The Mucker and its sequel, Return of the Mucker, are E.R. Burroughs novels about the kind of guy who might be a third-class mook in some of his other novels. The Mucker is a thug from Chicago with no talents, no prospects, no education, and no morals.
Somehow he develops all of these after fighting degenerated headhunter samurai after being shipwrecked on a Pacific island along with a parcel of high society dudes including a beautiful and nervy girl who is good with a wakizashi. (Not making that up.)
The Return of the Mucker switches genres to Western, but I never got ahold of it to finish.
The one where the hero fights a crocodile, the damsel takes over the ship at gunpoint, and the cook dies a hero.
Tarzan’s infant son, Jack, is kidnapped by his nemesis, Rokoff the Russian. Rokoff’s plan is to take Jack to the primordial vastnesses of Darkest Africa and give him to the cannibal tribes–not to kill, but to raise as their own in his own twisted evolutionary programme for the Greystoke family. The father an ape–the son a cannibal. Rokoff does even better than he thought he would, because with baby Jack as bait, he manages to capture both Tarzan and Jane (separately). Tarzan he maroons on an uninhabited island, Jane he keeps–for himself.
But!
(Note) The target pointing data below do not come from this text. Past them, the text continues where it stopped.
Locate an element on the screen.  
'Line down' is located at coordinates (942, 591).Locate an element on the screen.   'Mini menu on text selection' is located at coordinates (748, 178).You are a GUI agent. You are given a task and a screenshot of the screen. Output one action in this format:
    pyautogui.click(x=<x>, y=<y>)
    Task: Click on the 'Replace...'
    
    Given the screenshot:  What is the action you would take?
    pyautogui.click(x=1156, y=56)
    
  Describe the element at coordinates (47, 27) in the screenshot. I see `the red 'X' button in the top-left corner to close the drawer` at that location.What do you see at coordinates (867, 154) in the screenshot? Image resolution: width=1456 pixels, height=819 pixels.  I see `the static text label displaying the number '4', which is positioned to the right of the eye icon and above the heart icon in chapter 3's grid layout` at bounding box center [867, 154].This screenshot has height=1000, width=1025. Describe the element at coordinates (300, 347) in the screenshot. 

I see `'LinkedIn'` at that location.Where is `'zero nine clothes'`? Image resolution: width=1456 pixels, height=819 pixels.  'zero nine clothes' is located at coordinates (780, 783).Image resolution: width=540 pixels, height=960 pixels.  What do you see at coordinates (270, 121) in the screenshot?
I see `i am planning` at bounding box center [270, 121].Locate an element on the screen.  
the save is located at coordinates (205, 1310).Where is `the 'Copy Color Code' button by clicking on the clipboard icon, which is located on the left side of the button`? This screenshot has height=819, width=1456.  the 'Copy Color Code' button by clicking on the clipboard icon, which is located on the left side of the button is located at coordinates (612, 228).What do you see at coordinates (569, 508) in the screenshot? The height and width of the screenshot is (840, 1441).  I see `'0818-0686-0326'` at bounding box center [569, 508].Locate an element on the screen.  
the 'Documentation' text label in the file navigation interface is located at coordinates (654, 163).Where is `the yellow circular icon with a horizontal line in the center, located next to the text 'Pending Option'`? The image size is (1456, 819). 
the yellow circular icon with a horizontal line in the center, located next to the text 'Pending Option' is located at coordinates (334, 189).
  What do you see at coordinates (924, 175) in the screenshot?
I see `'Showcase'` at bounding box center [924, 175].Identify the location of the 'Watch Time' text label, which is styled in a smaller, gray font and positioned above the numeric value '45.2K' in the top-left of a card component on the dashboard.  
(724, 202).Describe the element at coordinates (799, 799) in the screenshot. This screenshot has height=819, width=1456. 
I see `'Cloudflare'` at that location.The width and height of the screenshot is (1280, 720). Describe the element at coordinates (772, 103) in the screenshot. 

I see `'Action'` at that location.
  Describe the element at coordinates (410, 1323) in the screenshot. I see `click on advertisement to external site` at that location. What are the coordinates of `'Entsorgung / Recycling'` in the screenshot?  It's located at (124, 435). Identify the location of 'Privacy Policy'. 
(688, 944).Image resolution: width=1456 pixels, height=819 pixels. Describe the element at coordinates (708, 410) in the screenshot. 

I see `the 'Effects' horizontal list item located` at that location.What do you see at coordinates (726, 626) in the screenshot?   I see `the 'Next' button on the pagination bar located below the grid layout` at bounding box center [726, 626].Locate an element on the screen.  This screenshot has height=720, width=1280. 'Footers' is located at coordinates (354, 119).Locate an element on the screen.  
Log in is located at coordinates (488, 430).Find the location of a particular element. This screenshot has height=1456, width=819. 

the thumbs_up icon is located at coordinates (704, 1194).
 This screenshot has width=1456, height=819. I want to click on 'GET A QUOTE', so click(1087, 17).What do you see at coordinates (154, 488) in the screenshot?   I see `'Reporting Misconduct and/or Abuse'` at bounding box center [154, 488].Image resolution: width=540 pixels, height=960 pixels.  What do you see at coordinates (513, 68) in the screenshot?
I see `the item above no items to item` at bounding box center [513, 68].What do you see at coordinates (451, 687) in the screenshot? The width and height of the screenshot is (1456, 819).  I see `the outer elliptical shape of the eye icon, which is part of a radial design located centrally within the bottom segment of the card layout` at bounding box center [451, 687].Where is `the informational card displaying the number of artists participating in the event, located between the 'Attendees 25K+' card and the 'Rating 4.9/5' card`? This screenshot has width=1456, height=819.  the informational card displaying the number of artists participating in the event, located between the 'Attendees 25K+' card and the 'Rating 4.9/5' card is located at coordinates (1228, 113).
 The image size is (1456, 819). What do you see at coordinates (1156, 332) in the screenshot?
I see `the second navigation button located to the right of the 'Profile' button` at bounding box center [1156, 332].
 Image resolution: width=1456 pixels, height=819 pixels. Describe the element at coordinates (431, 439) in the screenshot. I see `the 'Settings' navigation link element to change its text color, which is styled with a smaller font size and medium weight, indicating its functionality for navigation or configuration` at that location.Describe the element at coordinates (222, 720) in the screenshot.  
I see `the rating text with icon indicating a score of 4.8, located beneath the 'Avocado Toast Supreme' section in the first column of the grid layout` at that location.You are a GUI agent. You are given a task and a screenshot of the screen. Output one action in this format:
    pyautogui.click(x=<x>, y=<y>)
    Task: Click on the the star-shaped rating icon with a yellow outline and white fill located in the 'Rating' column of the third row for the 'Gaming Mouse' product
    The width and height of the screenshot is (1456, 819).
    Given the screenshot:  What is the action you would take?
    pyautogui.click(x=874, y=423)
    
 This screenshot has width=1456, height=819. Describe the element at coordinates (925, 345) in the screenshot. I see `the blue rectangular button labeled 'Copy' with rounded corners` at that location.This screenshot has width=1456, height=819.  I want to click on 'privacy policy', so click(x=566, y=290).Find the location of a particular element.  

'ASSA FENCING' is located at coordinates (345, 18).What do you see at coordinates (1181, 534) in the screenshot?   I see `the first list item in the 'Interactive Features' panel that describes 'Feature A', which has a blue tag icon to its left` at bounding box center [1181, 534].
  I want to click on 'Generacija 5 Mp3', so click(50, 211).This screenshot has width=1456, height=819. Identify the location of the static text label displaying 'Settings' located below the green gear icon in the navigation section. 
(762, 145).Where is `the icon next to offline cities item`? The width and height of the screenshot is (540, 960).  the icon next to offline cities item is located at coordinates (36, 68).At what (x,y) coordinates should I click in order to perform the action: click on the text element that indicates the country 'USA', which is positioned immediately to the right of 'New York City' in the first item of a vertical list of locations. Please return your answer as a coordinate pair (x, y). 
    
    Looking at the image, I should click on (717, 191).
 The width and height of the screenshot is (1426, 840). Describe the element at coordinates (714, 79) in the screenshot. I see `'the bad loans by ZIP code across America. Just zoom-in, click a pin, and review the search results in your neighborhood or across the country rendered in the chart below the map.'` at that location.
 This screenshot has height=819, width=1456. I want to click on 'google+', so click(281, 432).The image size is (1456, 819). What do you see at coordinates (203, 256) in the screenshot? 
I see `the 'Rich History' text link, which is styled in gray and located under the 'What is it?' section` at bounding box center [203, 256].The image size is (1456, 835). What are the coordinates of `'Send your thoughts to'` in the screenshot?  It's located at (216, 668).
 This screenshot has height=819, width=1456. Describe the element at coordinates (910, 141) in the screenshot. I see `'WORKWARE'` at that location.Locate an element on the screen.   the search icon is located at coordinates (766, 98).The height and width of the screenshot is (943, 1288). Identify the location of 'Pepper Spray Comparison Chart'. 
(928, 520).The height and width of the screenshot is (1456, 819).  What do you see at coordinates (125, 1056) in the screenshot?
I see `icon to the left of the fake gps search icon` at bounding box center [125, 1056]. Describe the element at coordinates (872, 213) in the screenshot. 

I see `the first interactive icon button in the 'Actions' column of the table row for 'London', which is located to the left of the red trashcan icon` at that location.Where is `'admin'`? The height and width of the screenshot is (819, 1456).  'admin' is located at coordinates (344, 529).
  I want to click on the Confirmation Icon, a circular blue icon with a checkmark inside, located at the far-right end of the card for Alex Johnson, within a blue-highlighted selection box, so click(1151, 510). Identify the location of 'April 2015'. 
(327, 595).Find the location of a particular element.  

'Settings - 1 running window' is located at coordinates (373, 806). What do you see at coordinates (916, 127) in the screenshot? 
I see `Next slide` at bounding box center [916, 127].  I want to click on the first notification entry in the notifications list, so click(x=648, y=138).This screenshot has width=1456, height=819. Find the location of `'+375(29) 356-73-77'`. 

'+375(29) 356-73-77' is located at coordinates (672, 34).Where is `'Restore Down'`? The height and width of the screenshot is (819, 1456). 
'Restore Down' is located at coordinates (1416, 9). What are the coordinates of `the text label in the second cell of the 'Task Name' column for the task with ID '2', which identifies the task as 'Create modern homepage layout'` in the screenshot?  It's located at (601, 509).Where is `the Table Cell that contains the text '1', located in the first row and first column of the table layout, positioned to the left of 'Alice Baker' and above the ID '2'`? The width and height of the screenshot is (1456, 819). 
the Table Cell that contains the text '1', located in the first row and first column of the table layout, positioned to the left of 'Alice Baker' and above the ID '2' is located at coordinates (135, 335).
The uninhabited island is home to a tribe of Mangani, of whom Tarzan soon becomes leader and escapes to the mainland. But! Jane gains the sympathy and help of the cook and escapes to the mainland….But a variety of twists and turns (and crocodiles) keep them from actually finding each other until the very last chapter.
(Burroughs was an expert at maddeningly delaying reader gratification with headlong coincidences, random twists, and crocodiles.)
Will Tarzan go down beneath the clubs and spears of the frenzied cannibal horde? Will he live to save his child and his wife? Will Jane escape the clutches of Rokoff and reach safety with her baby? Will Rokoff live to twirl his moustache another day?